**Activity:**
Each line below from the one containing "Open activity heart" through the one containing "Screen dimensions: 1394x744" should be output exactly as it stands, and no other line should appear.

**Data:**
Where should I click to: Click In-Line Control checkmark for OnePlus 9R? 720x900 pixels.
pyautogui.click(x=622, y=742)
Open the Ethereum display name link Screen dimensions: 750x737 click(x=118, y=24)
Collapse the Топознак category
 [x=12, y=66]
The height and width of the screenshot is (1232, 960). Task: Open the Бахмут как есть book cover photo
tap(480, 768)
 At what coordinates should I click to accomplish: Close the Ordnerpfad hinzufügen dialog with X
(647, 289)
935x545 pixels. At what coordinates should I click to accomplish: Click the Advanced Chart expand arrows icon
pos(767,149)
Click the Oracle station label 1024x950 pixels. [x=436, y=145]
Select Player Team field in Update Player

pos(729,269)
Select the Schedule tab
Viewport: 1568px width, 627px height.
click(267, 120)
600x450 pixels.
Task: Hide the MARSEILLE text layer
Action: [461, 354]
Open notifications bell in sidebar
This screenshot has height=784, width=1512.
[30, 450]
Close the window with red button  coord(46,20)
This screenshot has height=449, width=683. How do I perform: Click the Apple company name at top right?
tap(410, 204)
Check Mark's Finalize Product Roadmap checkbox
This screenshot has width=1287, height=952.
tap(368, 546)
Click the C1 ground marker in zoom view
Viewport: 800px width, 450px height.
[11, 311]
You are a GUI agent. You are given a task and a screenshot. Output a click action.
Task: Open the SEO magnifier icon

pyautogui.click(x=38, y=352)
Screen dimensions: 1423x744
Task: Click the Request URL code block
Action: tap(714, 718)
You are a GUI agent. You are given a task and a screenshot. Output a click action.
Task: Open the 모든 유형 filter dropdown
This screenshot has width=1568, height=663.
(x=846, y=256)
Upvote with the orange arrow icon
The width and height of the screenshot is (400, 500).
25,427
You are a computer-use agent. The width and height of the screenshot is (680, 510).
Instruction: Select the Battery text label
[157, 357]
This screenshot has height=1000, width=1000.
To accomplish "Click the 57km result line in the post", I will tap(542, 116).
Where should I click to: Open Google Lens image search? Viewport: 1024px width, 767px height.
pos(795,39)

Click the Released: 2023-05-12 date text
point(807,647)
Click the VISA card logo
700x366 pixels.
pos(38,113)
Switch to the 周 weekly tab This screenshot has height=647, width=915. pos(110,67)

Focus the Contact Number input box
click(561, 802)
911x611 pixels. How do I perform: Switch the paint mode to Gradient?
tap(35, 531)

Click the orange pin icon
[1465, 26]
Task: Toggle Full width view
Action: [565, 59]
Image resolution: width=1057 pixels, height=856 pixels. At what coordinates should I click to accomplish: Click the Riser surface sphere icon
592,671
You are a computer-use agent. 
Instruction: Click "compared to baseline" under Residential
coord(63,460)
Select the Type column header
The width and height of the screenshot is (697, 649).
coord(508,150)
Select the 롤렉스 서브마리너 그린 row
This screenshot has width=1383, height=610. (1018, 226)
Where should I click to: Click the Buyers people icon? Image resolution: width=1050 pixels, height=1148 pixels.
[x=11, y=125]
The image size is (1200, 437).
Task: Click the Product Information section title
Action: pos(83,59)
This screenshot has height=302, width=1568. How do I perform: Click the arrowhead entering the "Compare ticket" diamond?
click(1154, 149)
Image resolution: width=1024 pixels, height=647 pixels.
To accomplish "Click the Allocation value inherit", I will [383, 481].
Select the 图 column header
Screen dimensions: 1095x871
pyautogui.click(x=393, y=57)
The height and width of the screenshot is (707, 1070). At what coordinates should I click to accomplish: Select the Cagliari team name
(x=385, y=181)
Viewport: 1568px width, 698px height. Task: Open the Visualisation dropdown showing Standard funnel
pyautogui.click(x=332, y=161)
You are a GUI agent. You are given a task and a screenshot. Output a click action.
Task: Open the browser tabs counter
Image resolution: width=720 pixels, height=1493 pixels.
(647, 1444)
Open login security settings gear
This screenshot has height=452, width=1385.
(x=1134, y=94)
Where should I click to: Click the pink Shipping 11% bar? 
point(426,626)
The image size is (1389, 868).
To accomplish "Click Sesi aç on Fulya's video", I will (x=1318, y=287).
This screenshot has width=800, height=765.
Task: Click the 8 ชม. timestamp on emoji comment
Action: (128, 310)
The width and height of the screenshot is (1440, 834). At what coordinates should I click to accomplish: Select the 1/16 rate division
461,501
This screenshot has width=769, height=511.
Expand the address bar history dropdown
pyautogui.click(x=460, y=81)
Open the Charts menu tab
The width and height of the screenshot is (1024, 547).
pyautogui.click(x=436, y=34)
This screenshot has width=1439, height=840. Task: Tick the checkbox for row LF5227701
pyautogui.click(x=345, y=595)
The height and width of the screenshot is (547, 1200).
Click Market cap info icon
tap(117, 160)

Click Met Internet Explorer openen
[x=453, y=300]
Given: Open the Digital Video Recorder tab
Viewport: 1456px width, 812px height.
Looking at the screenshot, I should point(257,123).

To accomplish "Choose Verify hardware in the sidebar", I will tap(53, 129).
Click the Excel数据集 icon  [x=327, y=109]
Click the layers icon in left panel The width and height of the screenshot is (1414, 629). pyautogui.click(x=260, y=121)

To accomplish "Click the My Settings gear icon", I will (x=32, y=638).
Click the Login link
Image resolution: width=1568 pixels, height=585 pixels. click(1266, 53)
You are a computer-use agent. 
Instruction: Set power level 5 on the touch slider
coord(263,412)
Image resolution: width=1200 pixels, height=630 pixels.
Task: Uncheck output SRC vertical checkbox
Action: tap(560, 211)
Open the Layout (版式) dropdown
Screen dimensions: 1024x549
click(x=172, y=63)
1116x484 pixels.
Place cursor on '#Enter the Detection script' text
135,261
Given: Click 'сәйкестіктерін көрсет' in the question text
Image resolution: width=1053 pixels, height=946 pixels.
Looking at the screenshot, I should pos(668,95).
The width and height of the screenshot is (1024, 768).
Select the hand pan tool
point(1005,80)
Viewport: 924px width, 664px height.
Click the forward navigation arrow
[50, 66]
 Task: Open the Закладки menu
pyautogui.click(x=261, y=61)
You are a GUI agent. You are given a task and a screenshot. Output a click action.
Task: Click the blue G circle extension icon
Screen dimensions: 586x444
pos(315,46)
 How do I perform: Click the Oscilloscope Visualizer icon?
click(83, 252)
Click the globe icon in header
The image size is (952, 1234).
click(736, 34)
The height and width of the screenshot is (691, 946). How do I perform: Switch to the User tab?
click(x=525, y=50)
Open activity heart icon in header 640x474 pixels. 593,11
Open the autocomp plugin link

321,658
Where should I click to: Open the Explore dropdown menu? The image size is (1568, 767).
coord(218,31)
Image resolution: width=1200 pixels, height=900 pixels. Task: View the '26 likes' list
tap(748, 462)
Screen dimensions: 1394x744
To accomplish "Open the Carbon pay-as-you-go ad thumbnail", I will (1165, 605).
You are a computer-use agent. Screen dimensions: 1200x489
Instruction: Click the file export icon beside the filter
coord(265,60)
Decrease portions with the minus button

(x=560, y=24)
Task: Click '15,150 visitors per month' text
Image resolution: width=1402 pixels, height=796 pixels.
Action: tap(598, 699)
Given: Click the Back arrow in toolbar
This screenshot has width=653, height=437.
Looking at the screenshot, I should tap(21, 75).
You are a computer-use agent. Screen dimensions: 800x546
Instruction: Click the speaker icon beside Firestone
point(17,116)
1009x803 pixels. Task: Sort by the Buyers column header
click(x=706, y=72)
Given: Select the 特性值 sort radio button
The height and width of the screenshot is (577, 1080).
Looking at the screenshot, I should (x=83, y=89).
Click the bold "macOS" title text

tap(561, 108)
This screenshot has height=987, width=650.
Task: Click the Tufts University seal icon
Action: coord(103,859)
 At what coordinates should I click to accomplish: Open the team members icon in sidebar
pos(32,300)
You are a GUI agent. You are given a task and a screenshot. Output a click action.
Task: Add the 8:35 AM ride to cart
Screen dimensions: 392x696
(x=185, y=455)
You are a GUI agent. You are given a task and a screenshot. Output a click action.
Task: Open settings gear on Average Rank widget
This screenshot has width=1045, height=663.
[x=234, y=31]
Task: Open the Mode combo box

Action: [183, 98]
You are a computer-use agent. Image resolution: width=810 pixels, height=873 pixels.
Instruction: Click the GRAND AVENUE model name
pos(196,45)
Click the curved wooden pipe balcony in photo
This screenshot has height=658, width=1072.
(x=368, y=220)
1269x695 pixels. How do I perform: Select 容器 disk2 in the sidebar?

**Exercise output:**
Open activity heart icon in header 640x474 pixels. 593,11
Open the autocomp plugin link

321,658
Where should I click to: Open the Explore dropdown menu? The image size is (1568, 767).
coord(218,31)
Image resolution: width=1200 pixels, height=900 pixels. Task: View the '26 likes' list
tap(748, 462)
Screen dimensions: 1394x744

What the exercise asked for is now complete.